Panasonic has started making its high-efficiency HIT (Heterojunction with Intrinsic Thin layer) solar cells at Gigafactory 2 in RiverBend, Buffalo, New York State but actual modules like these not in production until 2019.

As we have talked about throughout my series of Panasonic USA stories, “The addition of newly minted Tesla Solar production to the Gigafactory model means Tesla will be producing all three of its core product families – Motors, Energy and Solar – in a single factory footprint. Vetting this concept out in Gigafactory 2 will provide a nice blueprint for future Gigafactories as Tesla looks beyond the borders of the U.S. towards international expansion.”

As MIT Technology Review posted: In an industrial park near the shore of Lake Erie, hard by the Buffalo River, the future of the solar power industry is under construction. SolarCity’s sprawling Buffalo factory, built and paid for by the state of New York, is nearing completion and will soon begin producing some of the most efficient solar panels available commercially. Capable of making 10,000 solar panels a day, or one gigawatt of solar capacity a year, it will be the largest solar manufacturing plant in North America and one of the biggest in the world.

When production begins, SolarCity, already the leading installer of residential solar panels in the United States, will become a vertically integrated manufacturer and provider—doing everything from making the solar cells to putting them on rooftops. At a time when conventional silicon-based solar panels from China have never been cheaper, investing in a new type of solar technology is a risky undertaking. However, the potential benefits are huge. The new factory, says SolarCity chief technology officer Peter Rive, could transform both SolarCity’s business, which has consistently lost money, and the economics of residential solar power.

So again: when Tesla needed to ramp up Solar production and add Solar to their gigafactory roofs for conserving Energy who did they call: Panasonic USA!!!

This post was #paid by PanasonicUSA

7 Comments on “Combining Solar to Tesla Electric Cars Always Went Together. It was Inevitable.

  1. Pingback: Combining Solar to Tesla Electric Cars Always Went Together. It was Inevitable. | Worm Farm Adviser

  2. Are you at all concerned with some of the promises made by Tesla/Musk not being kept? Elon said all SuperChargers will be off grid solar over two years and currently there are zero. He said production of solar roof tiles would begin by the end of the year and has produced none and further started taking peoples money on May 10, 2017 ($1000 deposits). He has been taking $1000 deposits for Model 3 vehicles for over a year and has not started selling to the public in the promised quantities of 5000 units per week by year end. He has sold “full autonomous” driving for $8k and has said that a Tesla will go from coast to coast with no human interaction by year end, it has not happened. He has said that Gigafactory 1 will be 100% solar powered and use no fossil fuels and currently redacted that to be no solar power & 100% fossil fuel powered. How many tall tale claims can he make and not meet before we start to question whether Elon Musk is a charlatan?

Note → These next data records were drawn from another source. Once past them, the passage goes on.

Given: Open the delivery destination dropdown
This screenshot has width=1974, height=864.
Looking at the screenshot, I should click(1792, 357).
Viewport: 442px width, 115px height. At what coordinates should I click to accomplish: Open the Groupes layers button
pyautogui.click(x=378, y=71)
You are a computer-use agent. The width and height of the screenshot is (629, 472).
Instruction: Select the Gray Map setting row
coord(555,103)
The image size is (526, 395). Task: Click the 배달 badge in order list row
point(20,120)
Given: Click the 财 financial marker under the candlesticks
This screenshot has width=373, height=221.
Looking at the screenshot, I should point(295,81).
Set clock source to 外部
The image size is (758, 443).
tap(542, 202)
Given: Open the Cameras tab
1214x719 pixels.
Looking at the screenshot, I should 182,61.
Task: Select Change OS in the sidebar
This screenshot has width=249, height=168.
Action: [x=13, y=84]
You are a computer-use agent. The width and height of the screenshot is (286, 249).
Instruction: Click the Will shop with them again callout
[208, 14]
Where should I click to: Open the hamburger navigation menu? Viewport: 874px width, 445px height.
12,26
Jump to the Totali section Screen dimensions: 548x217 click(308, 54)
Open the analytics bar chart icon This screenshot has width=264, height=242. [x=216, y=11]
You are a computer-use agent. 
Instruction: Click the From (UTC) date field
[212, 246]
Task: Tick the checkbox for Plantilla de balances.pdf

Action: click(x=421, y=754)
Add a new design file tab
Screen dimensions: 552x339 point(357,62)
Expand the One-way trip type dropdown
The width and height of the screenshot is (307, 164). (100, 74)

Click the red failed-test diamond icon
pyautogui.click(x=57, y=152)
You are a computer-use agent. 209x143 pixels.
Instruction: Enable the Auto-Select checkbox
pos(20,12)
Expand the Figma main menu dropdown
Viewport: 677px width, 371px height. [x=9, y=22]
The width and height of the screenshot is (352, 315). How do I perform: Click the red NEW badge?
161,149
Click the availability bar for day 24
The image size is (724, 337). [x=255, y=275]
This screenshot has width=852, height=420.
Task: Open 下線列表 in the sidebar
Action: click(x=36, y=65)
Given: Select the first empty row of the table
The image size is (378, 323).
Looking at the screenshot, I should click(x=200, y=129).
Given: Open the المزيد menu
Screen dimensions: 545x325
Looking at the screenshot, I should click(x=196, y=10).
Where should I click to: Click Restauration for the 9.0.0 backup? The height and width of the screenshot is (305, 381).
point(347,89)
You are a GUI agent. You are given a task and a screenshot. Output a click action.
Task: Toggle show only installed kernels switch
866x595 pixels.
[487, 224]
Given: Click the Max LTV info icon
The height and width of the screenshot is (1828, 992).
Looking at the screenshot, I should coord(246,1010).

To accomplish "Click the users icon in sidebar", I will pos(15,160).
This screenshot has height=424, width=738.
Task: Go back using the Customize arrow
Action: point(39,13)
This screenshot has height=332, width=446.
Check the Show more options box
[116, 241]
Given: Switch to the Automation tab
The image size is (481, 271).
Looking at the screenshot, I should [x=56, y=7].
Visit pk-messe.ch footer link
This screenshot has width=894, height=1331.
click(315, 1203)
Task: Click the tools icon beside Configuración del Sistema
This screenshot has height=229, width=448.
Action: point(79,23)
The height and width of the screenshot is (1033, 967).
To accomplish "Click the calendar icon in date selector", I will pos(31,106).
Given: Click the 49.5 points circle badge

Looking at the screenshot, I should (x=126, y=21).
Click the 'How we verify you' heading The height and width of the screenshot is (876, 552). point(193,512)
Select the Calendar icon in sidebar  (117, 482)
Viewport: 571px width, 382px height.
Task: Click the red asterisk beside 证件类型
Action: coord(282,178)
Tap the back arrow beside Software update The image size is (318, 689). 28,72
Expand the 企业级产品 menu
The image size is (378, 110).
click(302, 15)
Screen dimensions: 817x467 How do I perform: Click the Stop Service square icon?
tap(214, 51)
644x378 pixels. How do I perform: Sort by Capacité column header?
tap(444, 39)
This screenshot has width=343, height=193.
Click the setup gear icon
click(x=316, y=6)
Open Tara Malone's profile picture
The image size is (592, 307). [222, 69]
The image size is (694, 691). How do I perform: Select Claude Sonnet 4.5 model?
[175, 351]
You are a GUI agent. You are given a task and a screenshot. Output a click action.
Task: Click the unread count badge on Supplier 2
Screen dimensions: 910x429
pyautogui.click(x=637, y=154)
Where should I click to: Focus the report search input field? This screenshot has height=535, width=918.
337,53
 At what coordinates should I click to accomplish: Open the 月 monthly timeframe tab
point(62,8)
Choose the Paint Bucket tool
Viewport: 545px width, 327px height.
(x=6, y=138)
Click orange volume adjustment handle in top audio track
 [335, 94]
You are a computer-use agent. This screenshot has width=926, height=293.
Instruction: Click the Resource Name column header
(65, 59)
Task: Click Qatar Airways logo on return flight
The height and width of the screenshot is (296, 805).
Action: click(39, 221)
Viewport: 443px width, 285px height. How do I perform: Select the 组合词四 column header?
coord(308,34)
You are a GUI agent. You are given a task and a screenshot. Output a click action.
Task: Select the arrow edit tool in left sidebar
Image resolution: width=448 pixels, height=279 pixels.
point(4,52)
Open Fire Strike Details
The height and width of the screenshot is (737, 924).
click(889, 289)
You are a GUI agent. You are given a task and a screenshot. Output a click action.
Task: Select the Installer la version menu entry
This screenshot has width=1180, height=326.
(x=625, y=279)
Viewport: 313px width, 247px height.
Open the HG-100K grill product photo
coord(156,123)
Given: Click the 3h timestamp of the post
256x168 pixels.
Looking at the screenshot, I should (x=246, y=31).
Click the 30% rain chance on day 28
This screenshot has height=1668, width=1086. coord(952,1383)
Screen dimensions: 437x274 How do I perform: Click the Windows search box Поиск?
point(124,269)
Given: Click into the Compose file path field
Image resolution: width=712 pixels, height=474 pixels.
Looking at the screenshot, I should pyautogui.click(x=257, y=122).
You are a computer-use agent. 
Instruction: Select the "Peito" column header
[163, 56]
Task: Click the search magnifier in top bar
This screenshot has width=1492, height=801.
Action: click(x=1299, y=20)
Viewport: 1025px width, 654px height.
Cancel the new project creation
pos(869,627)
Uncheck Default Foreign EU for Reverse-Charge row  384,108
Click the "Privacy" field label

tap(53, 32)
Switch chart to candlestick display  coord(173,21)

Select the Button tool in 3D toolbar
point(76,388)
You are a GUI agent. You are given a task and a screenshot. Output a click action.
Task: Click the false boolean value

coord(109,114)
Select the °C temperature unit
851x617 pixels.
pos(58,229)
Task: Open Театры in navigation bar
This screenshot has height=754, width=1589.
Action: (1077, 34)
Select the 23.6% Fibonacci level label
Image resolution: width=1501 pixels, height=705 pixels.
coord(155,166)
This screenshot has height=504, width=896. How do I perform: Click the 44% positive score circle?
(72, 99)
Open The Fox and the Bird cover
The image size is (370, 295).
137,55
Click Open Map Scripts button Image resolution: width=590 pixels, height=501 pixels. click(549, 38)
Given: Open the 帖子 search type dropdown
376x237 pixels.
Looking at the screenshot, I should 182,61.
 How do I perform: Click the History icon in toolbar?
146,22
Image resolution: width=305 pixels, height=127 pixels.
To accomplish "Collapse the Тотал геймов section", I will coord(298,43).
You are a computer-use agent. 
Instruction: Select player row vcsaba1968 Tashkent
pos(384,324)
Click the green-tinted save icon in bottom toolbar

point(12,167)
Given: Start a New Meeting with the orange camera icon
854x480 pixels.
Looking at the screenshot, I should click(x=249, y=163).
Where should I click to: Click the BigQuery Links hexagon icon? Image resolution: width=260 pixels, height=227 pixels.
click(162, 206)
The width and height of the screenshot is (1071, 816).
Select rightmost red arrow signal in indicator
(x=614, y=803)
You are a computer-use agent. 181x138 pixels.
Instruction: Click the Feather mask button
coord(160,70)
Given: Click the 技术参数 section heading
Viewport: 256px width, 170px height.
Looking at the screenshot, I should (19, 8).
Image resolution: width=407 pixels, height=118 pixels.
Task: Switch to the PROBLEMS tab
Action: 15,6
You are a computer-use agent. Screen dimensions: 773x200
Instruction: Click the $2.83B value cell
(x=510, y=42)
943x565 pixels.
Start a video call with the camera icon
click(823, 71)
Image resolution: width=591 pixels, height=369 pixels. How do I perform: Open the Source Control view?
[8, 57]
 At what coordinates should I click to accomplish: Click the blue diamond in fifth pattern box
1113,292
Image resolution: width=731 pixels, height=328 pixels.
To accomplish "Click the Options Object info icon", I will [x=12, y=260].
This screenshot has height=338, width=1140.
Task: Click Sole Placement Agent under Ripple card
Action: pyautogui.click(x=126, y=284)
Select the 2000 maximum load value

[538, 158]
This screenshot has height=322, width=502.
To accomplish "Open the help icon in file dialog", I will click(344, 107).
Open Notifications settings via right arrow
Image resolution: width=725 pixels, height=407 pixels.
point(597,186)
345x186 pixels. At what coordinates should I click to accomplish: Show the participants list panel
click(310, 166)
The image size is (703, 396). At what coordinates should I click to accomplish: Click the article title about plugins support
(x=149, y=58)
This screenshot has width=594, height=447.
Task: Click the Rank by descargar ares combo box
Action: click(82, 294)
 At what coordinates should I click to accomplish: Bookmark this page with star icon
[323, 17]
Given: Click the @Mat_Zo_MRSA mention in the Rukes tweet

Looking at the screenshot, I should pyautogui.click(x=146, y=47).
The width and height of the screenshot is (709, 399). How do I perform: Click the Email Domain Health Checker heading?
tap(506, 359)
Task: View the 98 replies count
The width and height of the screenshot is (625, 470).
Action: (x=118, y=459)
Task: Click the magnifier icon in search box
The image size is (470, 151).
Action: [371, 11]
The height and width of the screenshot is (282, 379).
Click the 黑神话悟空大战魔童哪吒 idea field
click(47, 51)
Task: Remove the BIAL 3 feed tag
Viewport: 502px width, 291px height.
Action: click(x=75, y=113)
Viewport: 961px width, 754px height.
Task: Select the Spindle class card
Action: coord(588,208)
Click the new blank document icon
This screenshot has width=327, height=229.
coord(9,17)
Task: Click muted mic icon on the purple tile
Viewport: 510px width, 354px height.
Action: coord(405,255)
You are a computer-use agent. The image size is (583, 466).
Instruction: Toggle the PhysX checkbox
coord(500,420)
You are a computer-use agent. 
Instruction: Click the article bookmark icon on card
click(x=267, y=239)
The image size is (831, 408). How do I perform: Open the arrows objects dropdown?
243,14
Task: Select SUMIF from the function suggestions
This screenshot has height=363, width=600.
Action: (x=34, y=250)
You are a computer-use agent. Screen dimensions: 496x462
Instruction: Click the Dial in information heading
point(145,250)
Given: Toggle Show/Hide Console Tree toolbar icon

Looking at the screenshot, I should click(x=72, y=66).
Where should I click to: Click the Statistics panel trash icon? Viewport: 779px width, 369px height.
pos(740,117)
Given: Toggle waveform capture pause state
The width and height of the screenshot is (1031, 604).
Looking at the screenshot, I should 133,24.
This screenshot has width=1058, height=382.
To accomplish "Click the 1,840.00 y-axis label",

    • Actually the Model 3 is selling.

    • Elon takes his time. Sometimes to the utter beyond frustration of investors. But he gets it done. It’s happening. He’s doing this more than you know.

    • SuperChargers I mean common. They first have to get out there. Then the Buffalo facility now producing will churn out the panels. He’s building from the ground up. As for autonomous vehicles..I’ve driven the Tesla Model P90D with autonomy. It’s already possible in part. The part that I feel comfortable with at least lol. I’m not too convinced on aut

    • I appreciate your comment.

    • I am not too sure on autonomy. I am sure on Solar and electric cars. The Model 3 has hit the streets. Not at the numbers he targeted for stock brokers but in reality he’s doing what nobody else is. The original Roadster and Model S took time too. He will do just fine.